* _STATED EXERCISE_:
Could you set out the records from the line with "Given: Click the 写真の表示速度 slider handle" to the line with "[x=574, y=129]", both included, as a Markdown table with the columns Row and Line, skipping any blank lines?
——
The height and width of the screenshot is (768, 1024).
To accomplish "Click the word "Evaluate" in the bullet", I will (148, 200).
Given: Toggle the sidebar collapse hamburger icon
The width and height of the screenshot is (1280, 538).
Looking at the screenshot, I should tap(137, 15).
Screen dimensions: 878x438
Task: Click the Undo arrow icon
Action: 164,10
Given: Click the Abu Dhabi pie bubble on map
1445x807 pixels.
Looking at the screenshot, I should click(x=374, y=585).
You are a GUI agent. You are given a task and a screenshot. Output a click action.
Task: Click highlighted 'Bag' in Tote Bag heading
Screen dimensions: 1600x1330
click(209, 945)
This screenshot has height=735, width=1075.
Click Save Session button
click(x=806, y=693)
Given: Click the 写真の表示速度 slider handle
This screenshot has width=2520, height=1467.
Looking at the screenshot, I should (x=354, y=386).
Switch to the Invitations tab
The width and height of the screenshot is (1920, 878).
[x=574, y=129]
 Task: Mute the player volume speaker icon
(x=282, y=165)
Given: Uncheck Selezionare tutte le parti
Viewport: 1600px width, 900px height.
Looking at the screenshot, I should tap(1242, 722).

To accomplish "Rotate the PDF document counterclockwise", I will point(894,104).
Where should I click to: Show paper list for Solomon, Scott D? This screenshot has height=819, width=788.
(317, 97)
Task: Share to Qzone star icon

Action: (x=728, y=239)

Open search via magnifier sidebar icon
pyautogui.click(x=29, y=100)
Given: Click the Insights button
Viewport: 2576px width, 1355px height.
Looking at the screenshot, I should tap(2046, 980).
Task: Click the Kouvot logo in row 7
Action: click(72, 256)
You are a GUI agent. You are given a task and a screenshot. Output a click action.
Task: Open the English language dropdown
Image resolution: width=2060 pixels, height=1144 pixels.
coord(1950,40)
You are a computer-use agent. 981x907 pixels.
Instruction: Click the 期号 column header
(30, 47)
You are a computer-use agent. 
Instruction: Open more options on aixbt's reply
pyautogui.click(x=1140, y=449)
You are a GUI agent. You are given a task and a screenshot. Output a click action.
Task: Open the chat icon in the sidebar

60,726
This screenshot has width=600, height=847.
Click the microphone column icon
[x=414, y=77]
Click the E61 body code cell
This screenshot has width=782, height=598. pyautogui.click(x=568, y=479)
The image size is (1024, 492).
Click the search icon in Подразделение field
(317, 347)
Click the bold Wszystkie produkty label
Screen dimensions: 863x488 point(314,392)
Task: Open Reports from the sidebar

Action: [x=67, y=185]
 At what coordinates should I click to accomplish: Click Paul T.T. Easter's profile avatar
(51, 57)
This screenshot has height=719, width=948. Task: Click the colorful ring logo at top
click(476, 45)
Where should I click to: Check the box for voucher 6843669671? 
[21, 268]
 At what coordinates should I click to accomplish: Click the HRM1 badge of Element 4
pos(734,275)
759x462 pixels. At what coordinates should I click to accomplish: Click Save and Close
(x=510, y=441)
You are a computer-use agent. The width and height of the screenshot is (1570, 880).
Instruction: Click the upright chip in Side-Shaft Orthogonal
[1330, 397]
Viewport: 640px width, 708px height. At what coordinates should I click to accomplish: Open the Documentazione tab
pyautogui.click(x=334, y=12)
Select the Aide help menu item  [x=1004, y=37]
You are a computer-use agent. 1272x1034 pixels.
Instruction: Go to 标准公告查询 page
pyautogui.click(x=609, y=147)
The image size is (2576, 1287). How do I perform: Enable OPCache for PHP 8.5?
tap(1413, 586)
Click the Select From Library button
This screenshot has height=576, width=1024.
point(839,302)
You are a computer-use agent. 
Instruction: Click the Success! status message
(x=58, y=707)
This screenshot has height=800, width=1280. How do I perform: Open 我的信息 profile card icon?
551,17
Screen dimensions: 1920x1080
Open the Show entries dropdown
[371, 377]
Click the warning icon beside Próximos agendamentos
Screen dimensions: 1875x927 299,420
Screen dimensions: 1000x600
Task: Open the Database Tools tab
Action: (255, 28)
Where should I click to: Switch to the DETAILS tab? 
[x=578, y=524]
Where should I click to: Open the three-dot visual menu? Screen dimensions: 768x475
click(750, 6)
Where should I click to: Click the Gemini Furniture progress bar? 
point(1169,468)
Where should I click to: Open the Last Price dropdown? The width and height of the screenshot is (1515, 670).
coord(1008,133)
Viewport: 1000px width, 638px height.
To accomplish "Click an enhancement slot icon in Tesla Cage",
——
* _FINISHED ANSWER_:
| Row | Line |
|---|---|
| 1 | Given: Click the 写真の表示速度 slider handle |
| 2 | This screenshot has width=2520, height=1467. |
| 3 | Looking at the screenshot, I should (x=354, y=386). |
| 4 | Switch to the Invitations tab |
| 5 | The width and height of the screenshot is (1920, 878). |
| 6 | [x=574, y=129] |